Here at our house on Chicago’s South Side, we’ve been working on some mid-winter home improvement projects: organizing pantry shelves; culling closets; restoring a semblance of order to the basement’s chaotic corners.
Our “to do” list, while lengthy, pales in comparison to the “to do” list I recently saw of our clients Peter Brill and Wendy Lewis. You might recall Peter and Wendy, whom we featured in our client spotlight last April. They’re traveling around the world in their sailboat, Pinecone. Peter, Wendy, and Pinecone are currently sailing off the coast of Chile, making their wind-powered way down South America’s western edge.
On their blog, Wendy and Peter posted a photo of their “strike-through” list – everything they either need to do or would like to do. The list is dozens of items long. And, remarkably, at least for the moment, all the items are crossed off. Every single one.
OK, of course, new stuff will come up. That’s inevitable. But for that moment, they were on top of things.
I have to admit: the vision of a strike-through list so thoroughly attended to evoked in me a mix of pleasure and admiration.
Is there a word for this feeling? I wondered.
It’s definitely not schadenfreude – the German word meaning “the pleasure arising from someone else’s misfortune.” That’s something like an antonym for this feeling I had.
For a minute or two, I started inventing words in German – a language, I confess, I don’t speak. Then I turned to Google, which pointed me in the direction of ancient Indian languages like Pali and Sanskrit. There is a concept, arising from ancient Buddhism, called mudita: it’s an expression of joyfulness when others succeed – a delight in the well-being of other people, without envy or conflict.

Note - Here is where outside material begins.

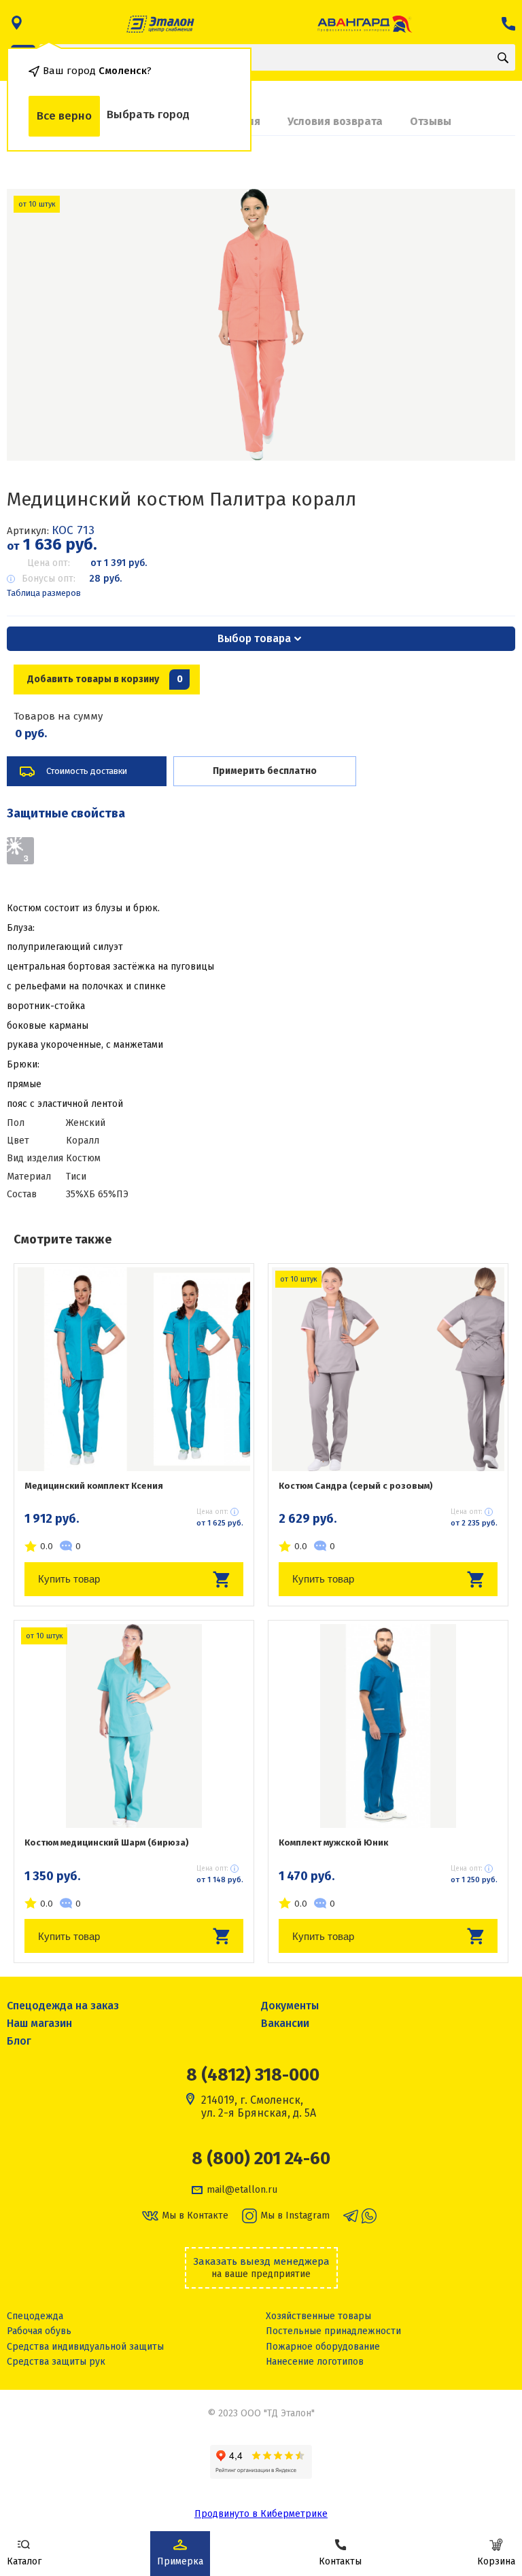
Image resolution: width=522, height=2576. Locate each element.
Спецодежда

Lingering on mudita, I was struck by the importance of this concept in our everyday work at Park Piedmont. One of the ongoing, high-priority aspects of our work is walking our clients through the “to do” lists of your lives – working collaboratively and patiently to plan ahead, be prepared, check off boxes and “tend one’s own garden.”
Now, tending one’s own garden doesn’t mean that one gets a free pass to ignore the larger currents shaping our world. But it does recognize, at the same time, that the little pieces of our lives – all those responsibilities and requirements, small and large – remain important, for you and for us. Beneficiary designations sometimes need updating; retirement contributions, once made, ought to be invested; and apparently, every so often, the decks of boats need to be scrubbed.
Mudita gives us a word for this feeling we frequently get: when your “to do” lists get taken care of, our team delights in your sense of accomplishment and peace of mind.